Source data
◇ ◇ ◇ ◇ ◇ ◇ ◇

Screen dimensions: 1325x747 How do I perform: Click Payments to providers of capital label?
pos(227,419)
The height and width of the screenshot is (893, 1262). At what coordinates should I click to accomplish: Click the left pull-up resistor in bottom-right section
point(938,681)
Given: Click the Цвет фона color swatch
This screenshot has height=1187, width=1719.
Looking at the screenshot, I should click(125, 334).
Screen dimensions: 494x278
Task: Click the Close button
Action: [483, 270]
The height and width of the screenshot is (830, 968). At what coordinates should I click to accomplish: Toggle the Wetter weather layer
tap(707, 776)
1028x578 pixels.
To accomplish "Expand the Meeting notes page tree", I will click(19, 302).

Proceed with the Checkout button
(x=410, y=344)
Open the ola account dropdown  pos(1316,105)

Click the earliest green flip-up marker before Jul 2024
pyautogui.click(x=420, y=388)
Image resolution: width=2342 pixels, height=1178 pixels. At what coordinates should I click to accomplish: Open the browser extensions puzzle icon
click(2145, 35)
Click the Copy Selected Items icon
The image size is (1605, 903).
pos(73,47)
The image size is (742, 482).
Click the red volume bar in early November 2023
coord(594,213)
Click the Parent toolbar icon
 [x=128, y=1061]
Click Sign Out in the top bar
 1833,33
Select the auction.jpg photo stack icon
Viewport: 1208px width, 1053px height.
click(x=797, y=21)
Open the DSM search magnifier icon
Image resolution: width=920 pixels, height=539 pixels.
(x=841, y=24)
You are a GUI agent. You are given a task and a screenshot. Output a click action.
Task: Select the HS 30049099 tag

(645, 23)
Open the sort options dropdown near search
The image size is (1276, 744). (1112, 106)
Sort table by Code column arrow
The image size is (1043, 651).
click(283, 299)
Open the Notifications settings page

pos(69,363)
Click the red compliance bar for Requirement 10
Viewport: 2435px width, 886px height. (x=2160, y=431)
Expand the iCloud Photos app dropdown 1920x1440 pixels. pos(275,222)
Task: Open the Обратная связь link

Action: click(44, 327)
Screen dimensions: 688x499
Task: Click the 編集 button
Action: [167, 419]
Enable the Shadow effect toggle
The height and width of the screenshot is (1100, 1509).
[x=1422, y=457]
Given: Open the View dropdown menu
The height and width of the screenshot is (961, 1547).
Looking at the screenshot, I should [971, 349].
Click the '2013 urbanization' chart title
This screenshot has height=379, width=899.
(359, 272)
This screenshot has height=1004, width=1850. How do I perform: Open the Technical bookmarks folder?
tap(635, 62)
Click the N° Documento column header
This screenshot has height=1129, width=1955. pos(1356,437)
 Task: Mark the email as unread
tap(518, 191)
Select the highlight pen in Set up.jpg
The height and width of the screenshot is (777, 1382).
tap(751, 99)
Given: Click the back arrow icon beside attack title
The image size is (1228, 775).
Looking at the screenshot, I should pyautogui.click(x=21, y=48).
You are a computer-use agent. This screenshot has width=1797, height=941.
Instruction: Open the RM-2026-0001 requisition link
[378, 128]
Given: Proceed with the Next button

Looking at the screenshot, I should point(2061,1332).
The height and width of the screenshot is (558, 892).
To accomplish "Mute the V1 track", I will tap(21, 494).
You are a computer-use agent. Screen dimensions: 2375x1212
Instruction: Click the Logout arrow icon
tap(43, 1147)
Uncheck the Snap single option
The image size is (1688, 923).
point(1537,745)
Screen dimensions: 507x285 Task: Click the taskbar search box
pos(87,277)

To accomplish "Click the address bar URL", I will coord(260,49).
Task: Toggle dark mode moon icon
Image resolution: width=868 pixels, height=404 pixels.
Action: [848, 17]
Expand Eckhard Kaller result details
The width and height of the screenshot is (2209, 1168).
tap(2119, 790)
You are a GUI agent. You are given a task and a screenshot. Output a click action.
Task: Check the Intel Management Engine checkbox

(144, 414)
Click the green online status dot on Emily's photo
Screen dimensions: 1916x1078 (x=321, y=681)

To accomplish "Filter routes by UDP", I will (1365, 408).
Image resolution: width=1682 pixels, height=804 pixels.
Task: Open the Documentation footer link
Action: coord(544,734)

◇ ◇ ◇ ◇ ◇ ◇ ◇

→ Work task
Using the records above, restate word for word the lines from the one with "The height and width of the screenshot is (893, 1262)." through the one with "Given: Click the Цвет фона color swatch", both included.

→ Response to this task
The height and width of the screenshot is (893, 1262). At what coordinates should I click to accomplish: Click the left pull-up resistor in bottom-right section
point(938,681)
Given: Click the Цвет фона color swatch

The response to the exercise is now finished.